Deploy the serverless Apache DolphinScheduler task scheduling system on AWS

Background

In the scenarios of data warehouse ETL, offline and real-time computing, the dependency scheduling relationship of data tasks is getting more and more complex. The AWS platform provides tools with certain scheduling and task orchestration abilities, such as Apache Airflow (MWAA) and Step function, Glue Workflow, etc. But they all lack the support of visually integrated management operations.

Apache DolphinScheduler aims to solve complex big data task dependencies, and provide applications with data and relationships in various OPS orchestrations, as well as solve the problem that data R&D ETL dependencies are too intricate to monitor the health status of tasks.

To introduce Apache DolphinScheduler, while considering the robustness of production and ease of maintenance, this article provides a deployment plan using a completely serverless EKS on Fargate container service and Aurora Serverless PostgreSQL database on the AWS platform and gives detailed deployment steps and maintenance guide.

Introduction to DolphinScheduler

Apache DolphinScheduler is a distributed and scalable open-source workflow coordination platform with a powerful DAG visualization interface. It assembles tasks in a DAG (Directed Acyclic Graph, DAG) streaming manner, which can monitor the execution status of tasks on time, and supports operations such as retry, specified node recovery failure, suspension, recovery, and termination of tasks.
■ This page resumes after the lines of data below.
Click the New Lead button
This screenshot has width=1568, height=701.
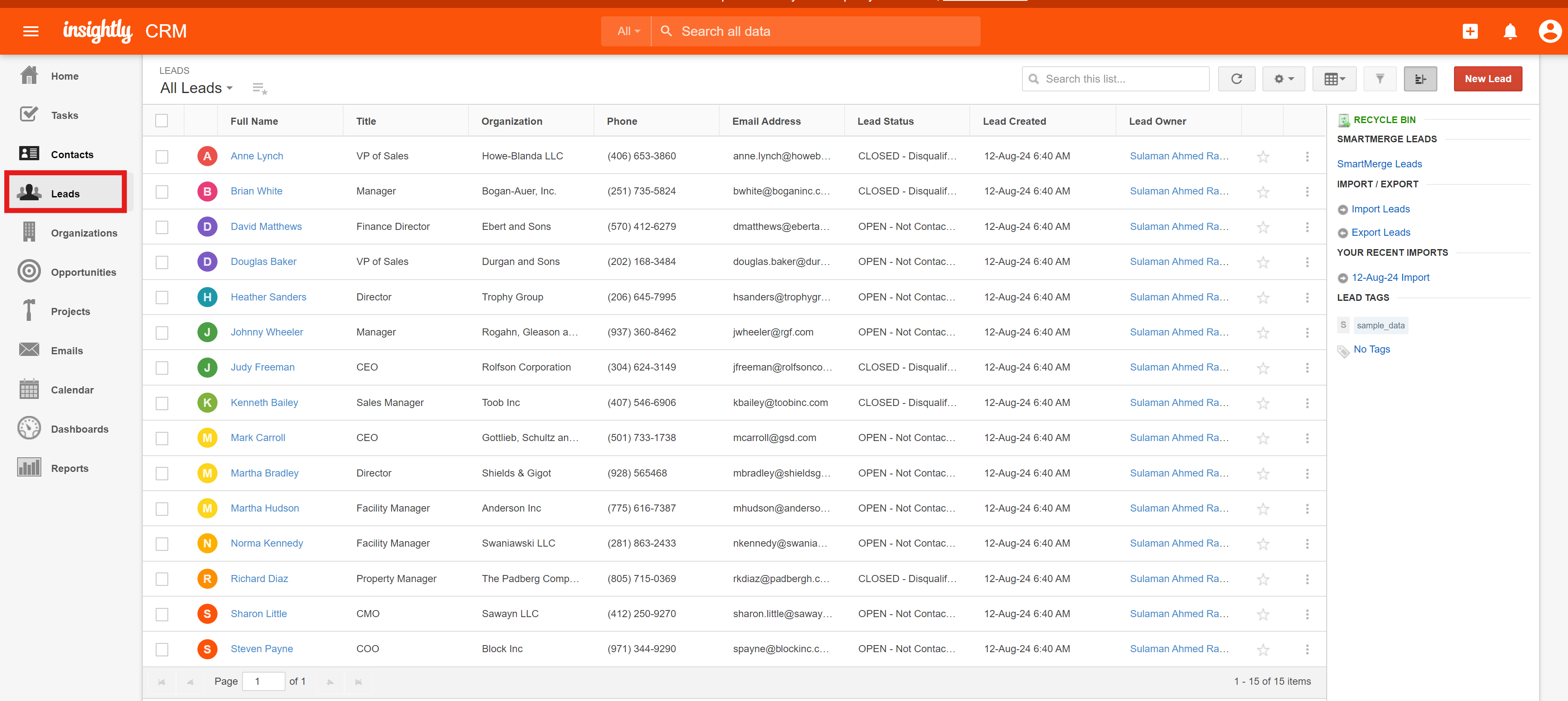pos(1488,79)
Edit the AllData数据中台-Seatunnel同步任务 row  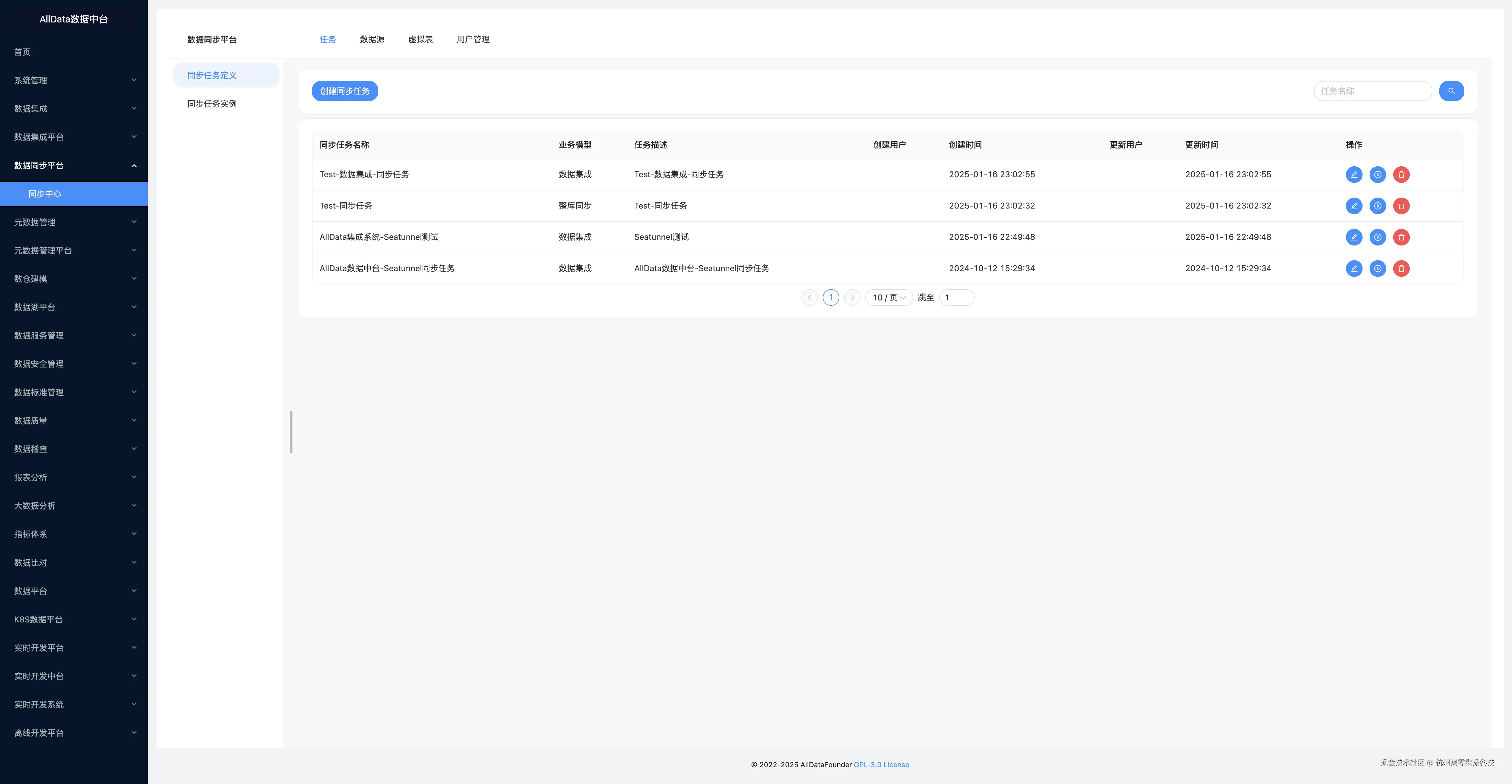[x=1354, y=269]
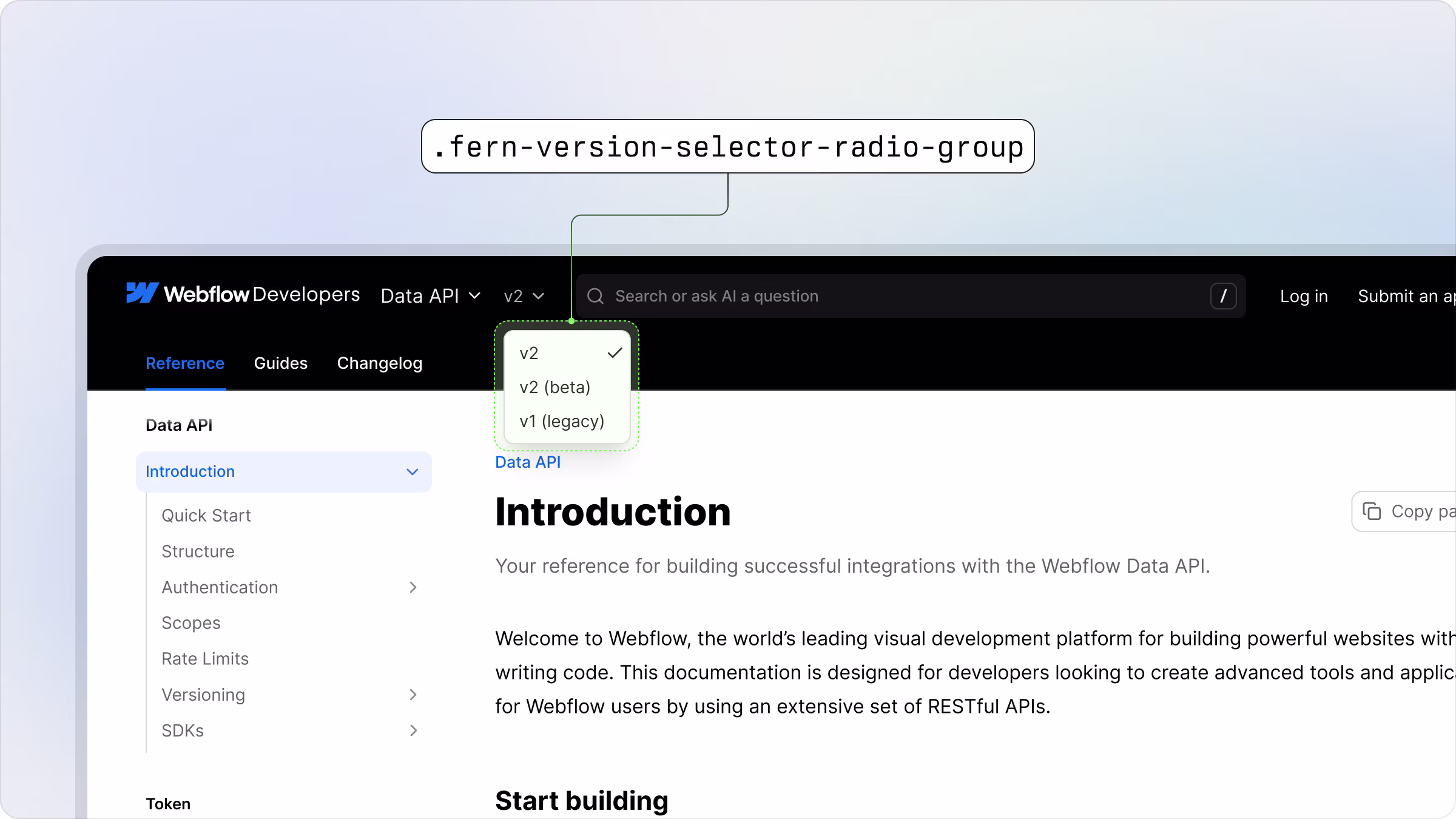Viewport: 1456px width, 819px height.
Task: Open the v2 version selector dropdown
Action: point(524,295)
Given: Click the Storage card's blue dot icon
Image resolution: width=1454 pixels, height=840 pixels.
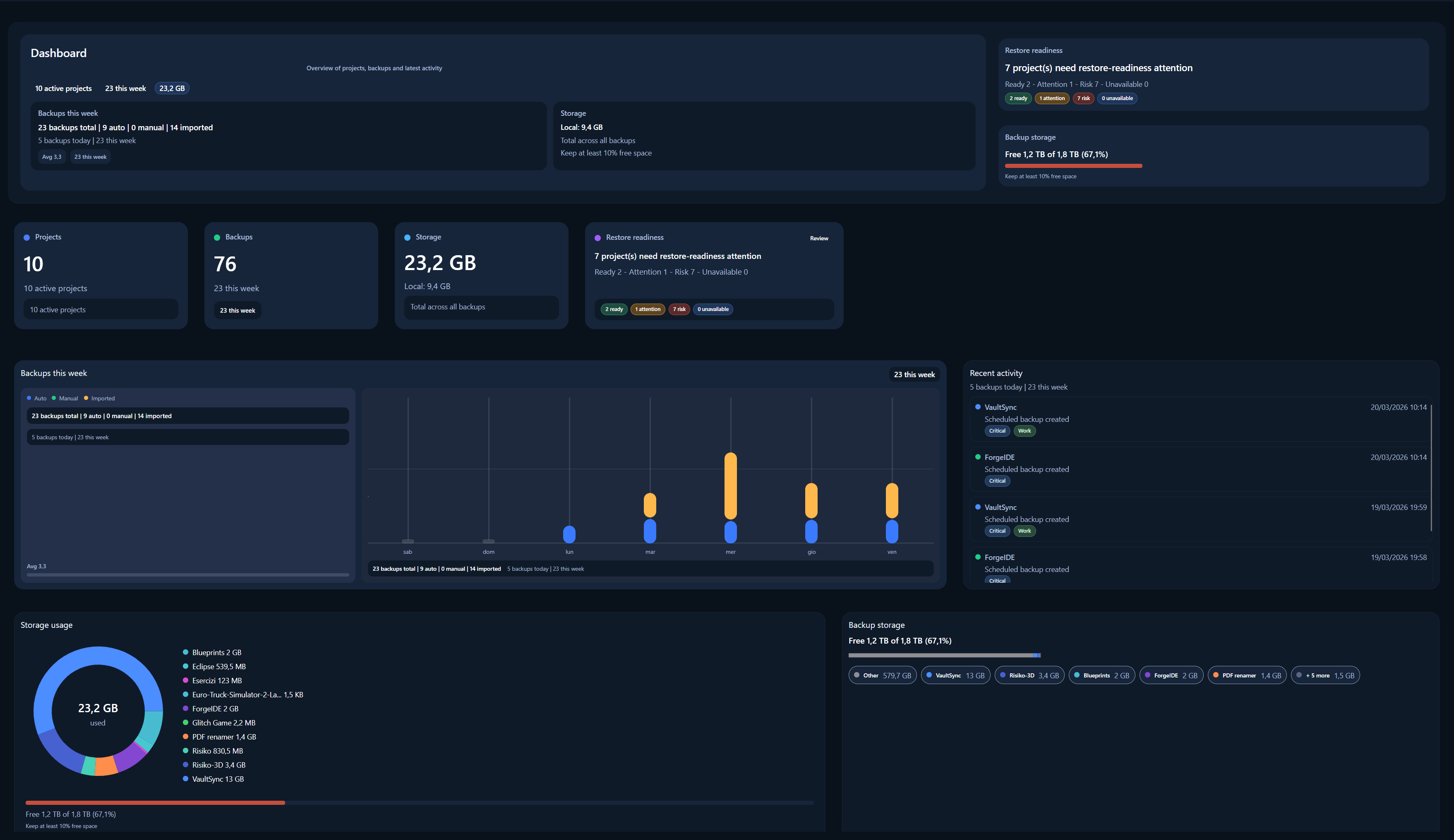Looking at the screenshot, I should pos(407,238).
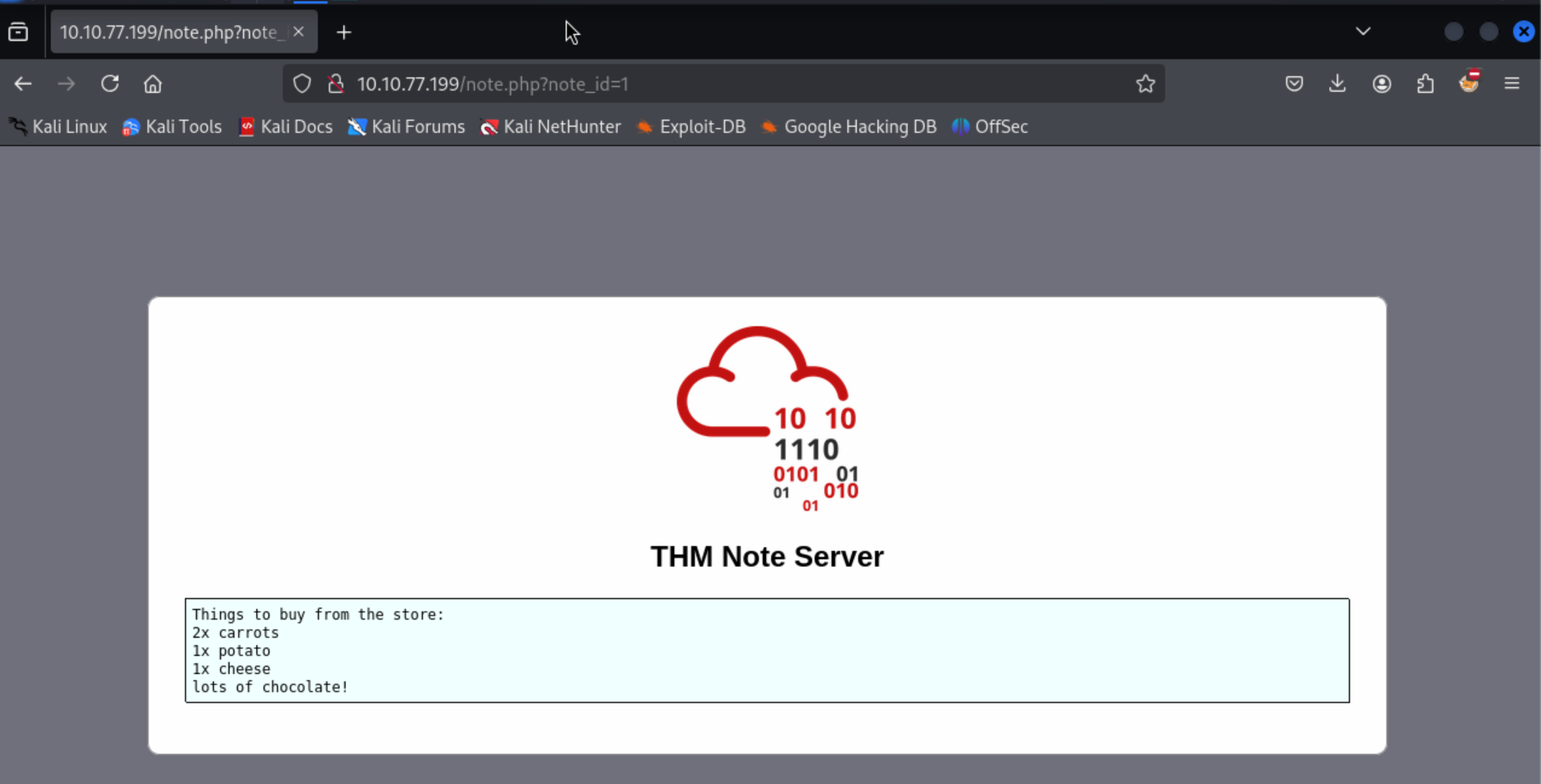Bookmark this page with star
The width and height of the screenshot is (1541, 784).
pyautogui.click(x=1145, y=84)
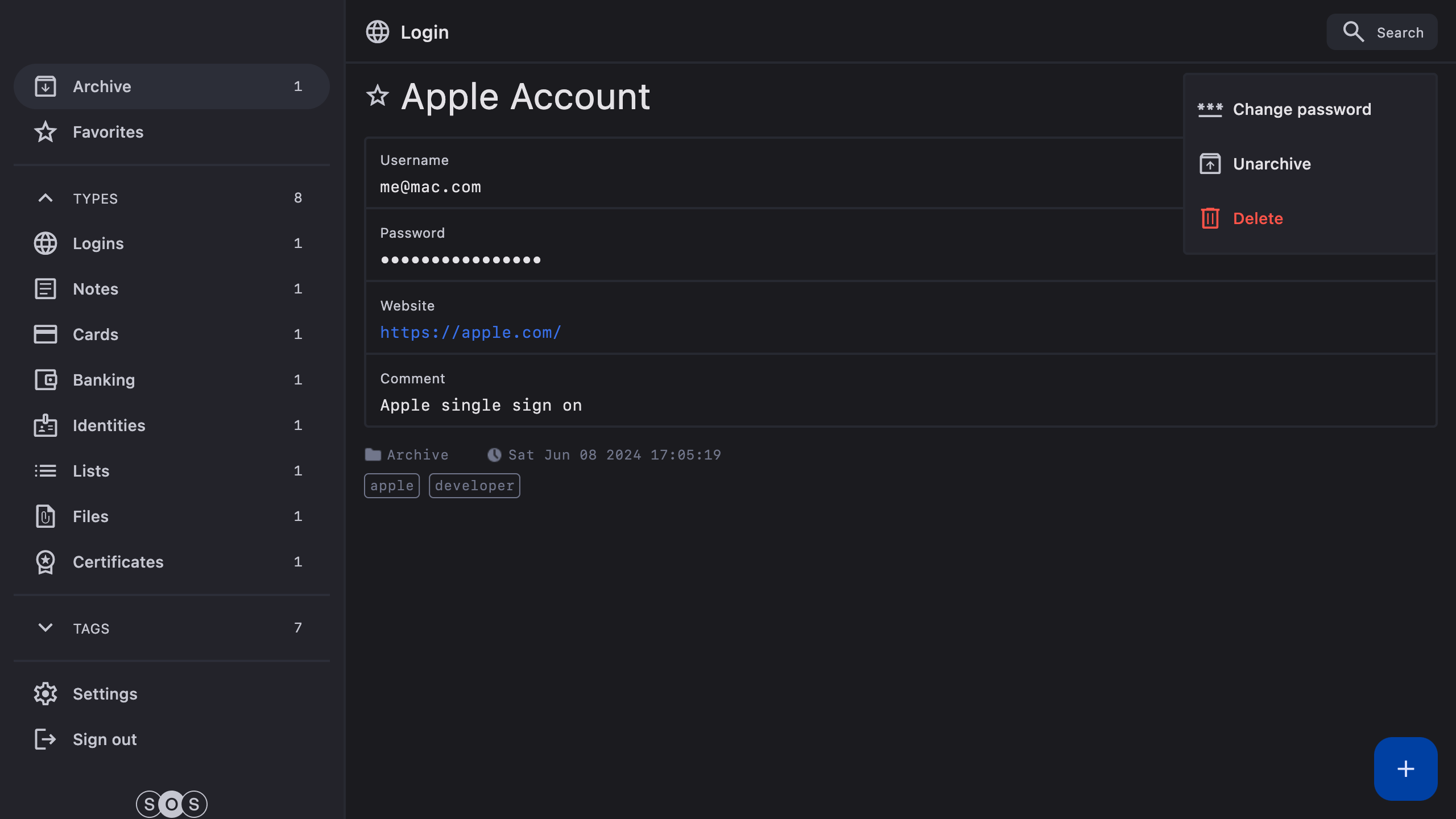Select Delete in the item menu
Viewport: 1456px width, 819px height.
[x=1257, y=218]
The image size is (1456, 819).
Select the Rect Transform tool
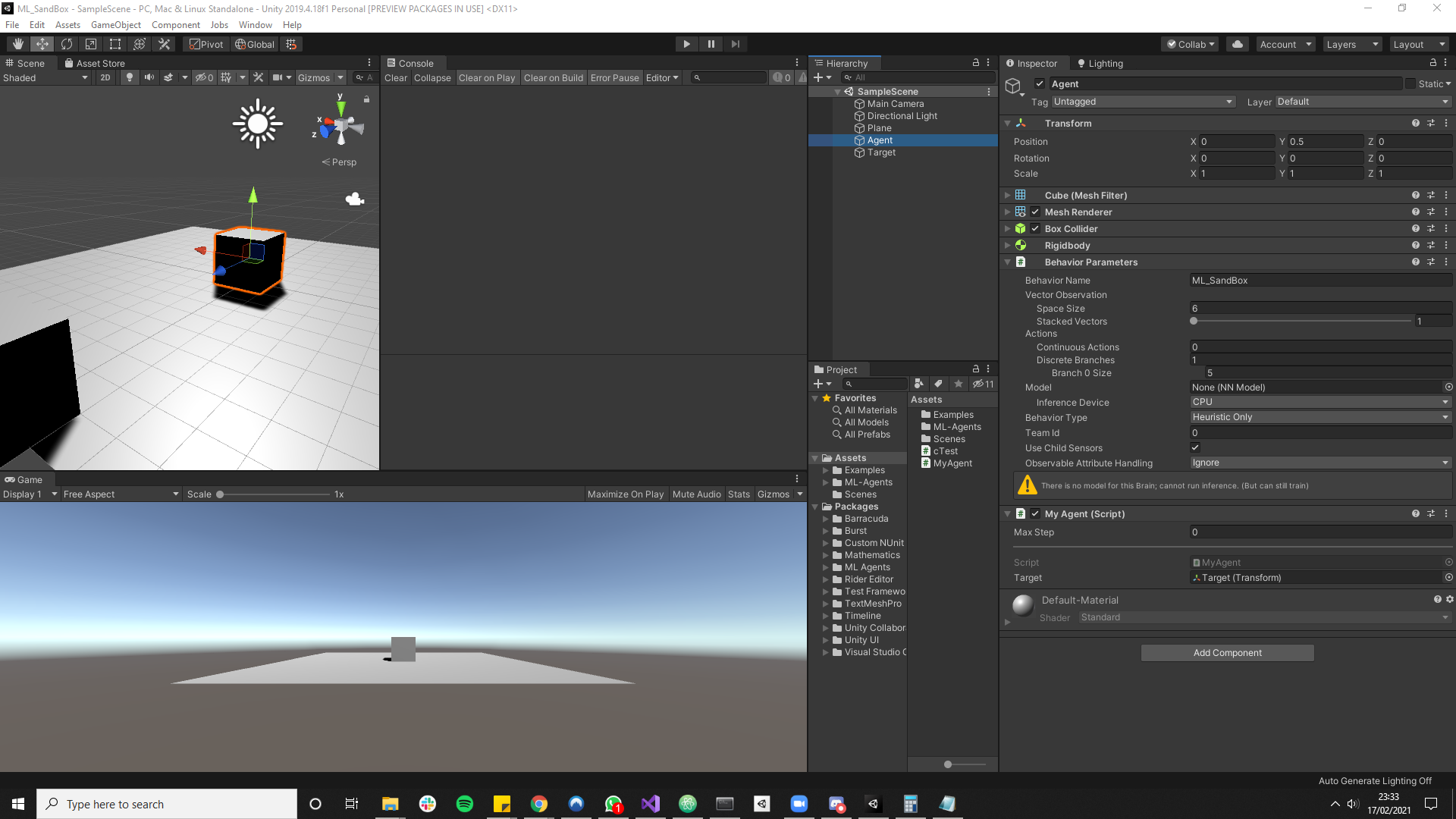[115, 44]
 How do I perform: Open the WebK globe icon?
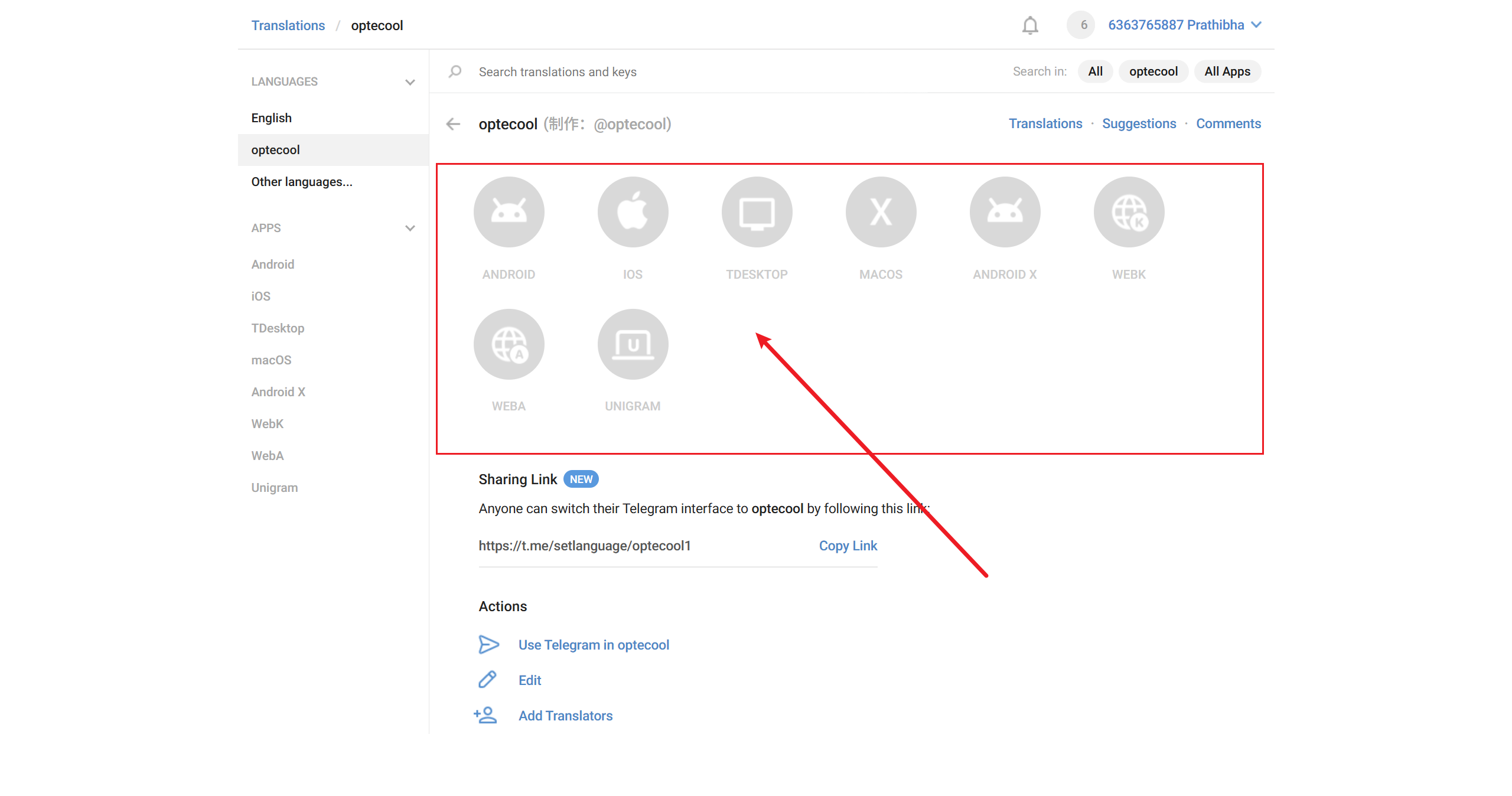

The DolphinScheduler architecture mainly includes MasterServer, WorkerServer, AlertServer, ApiServer, ZooKeeper, and UI. Among them, MasterServer and WorkerServer adopt the distributed and non-central design concept to be responsible for task segmentation, task submission monitoring, task execution, and log service respectively. AlertServer is mainly responsible for processing requests from the front-end UI layer. The service uniformly provides RESTful API to provide external request services. AlertServer provides alerting services. Both MasterServer and WorkerServer nodes in the system use ZooKeeper for cluster management and fault tolerance. The architecture design diagram is as follows: picture

Introduction to AWS serverless container EKS on Fargate

AWS Fargate is a technology that provides containers with the right-sized computing capacity on demand. With AWS Fargate, users no longer have to provision, configure, or scale groups of virtual machines themselves to run containers. There is also no need to choose server types, determine when to scale out node groups, and optimize cluster packaging. Users can control which pods are launched on Fargate and how they run using Fargate configuration files. A Fargate profile is defined as part of an Amazon EKS cluster.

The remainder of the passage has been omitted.